Biceps
- Barbell Curl: This differs from dumbbell curls. This places more stress on your biceps, from different angles. To perform the barbell curl, choose one of three different grips: neutral (shoulder width), wide grip, or close grip. All grips are done underhand. Then curl the weight up to to your chest. Do not use your hips or arms to help swing the weight up. Use only your arms, swinging the weight up defeats the purpose, and increases your chances of injury. Lower the weight back down and touch your waist with the bar. Do 3 sets of 8.
- Pull Ups/Chin Ups: Pull ups and chin ups are another great exercise to build huge biceps. Doing chin ups puts more emphasis on your biceps, while pull ups puts more emphasis on your lats and back. To do chin ups, use an underhand grip. To do pull ups, use and overhand grip. You can vary between neutral grip, close, and wide grips to keep your muscles guessing. Make sure to lower down so that your arms are fully extended, and that you touch your chest to the bar. Do 3 sets of 8.
Triceps
- Dips: By far the best exercise to build huge triceps. Since the triceps compose two thirds of the arm, having big triceps is a must. Plus it will make your biceps look bigger. To perform a dip, find a set of parallel bars. All gyms will have them. To put the focus on just your triceps, keep your torso perpendicular to the floor. Lower down so that your arms are at 90 degrees, then raise back up. Once you can do your desired reps easily, use a weight belt and add some more resistance. Do 3 sets of 8.

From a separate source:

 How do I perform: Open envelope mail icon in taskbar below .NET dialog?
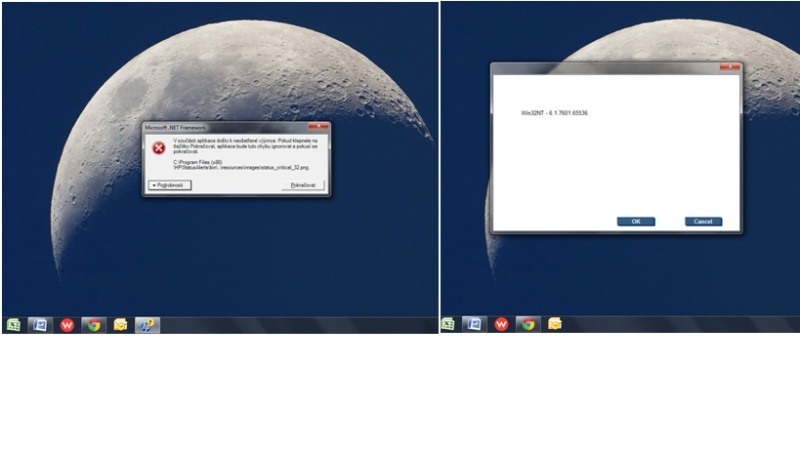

- Close Grip Bench Press: Not a very common exercise for the triceps, but it is great for building them. To perform the close grip bench press. Lay down on a flat bench, and assume the proper benching form. You won't be able to do nearly as much weight as you could in a normal bench. Use a much lighter weight. Put your hands in the middle of the bar, so they are 6 inches apart. Lower the weight as close to your chest as possible and then press it back up. Do 3 sets of 8.
Incorporate these exercises into your routine 2 to 3 times per week, and you'll be on your way to huge arms in no time.